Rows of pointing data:
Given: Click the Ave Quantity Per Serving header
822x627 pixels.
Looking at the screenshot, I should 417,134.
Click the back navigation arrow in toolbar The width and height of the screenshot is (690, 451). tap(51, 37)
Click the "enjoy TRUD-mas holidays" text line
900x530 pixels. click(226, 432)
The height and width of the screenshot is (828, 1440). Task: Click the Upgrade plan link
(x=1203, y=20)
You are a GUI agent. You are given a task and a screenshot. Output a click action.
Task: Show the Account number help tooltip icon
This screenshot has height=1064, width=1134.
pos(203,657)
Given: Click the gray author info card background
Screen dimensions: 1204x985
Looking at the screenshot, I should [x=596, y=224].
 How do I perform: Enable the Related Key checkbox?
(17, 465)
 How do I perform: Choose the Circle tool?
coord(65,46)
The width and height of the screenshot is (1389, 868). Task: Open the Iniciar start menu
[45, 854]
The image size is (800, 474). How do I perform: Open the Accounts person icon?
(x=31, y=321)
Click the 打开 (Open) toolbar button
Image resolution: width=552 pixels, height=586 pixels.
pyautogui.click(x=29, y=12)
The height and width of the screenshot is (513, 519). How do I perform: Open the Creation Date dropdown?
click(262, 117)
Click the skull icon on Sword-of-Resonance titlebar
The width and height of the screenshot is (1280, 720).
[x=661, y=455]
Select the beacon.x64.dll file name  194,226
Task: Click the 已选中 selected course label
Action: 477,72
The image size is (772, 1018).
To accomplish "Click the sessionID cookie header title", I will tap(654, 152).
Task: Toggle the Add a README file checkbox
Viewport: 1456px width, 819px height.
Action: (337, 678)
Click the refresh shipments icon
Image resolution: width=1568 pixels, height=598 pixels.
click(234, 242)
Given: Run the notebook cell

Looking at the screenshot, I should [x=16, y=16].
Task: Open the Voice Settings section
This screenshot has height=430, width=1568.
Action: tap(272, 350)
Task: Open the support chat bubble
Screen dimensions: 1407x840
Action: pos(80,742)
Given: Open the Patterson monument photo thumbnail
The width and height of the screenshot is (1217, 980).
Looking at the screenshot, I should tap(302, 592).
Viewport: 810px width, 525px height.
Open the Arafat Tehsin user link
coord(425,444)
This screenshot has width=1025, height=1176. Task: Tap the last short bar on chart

* **EXERCISE AIM**
Change every "Given:" in the material to "Instruction:", keeping all other lines as they are.

* **WORKED ANSWER**
Instruction: Click the Ave Quantity Per Serving header
822x627 pixels.
Looking at the screenshot, I should 417,134.
Click the back navigation arrow in toolbar The width and height of the screenshot is (690, 451). tap(51, 37)
Click the "enjoy TRUD-mas holidays" text line
900x530 pixels. click(226, 432)
The height and width of the screenshot is (828, 1440). Task: Click the Upgrade plan link
(x=1203, y=20)
You are a GUI agent. You are given a task and a screenshot. Output a click action.
Task: Show the Account number help tooltip icon
This screenshot has height=1064, width=1134.
pos(203,657)
Instruction: Click the gray author info card background
Screen dimensions: 1204x985
Looking at the screenshot, I should [x=596, y=224].
 How do I perform: Enable the Related Key checkbox?
(17, 465)
 How do I perform: Choose the Circle tool?
coord(65,46)
The width and height of the screenshot is (1389, 868). Task: Open the Iniciar start menu
[45, 854]
The image size is (800, 474). How do I perform: Open the Accounts person icon?
(x=31, y=321)
Click the 打开 (Open) toolbar button
Image resolution: width=552 pixels, height=586 pixels.
pyautogui.click(x=29, y=12)
The height and width of the screenshot is (513, 519). How do I perform: Open the Creation Date dropdown?
click(262, 117)
Click the skull icon on Sword-of-Resonance titlebar
The width and height of the screenshot is (1280, 720).
[x=661, y=455]
Select the beacon.x64.dll file name  194,226
Task: Click the 已选中 selected course label
Action: 477,72
The image size is (772, 1018).
To accomplish "Click the sessionID cookie header title", I will tap(654, 152).
Task: Toggle the Add a README file checkbox
Viewport: 1456px width, 819px height.
Action: (337, 678)
Click the refresh shipments icon
Image resolution: width=1568 pixels, height=598 pixels.
click(234, 242)
Instruction: Run the notebook cell

Looking at the screenshot, I should [x=16, y=16].
Task: Open the Voice Settings section
This screenshot has height=430, width=1568.
Action: tap(272, 350)
Task: Open the support chat bubble
Screen dimensions: 1407x840
Action: pos(80,742)
Instruction: Open the Patterson monument photo thumbnail
The width and height of the screenshot is (1217, 980).
Looking at the screenshot, I should tap(302, 592).
Viewport: 810px width, 525px height.
Open the Arafat Tehsin user link
coord(425,444)
This screenshot has width=1025, height=1176. Task: Tap the last short bar on chart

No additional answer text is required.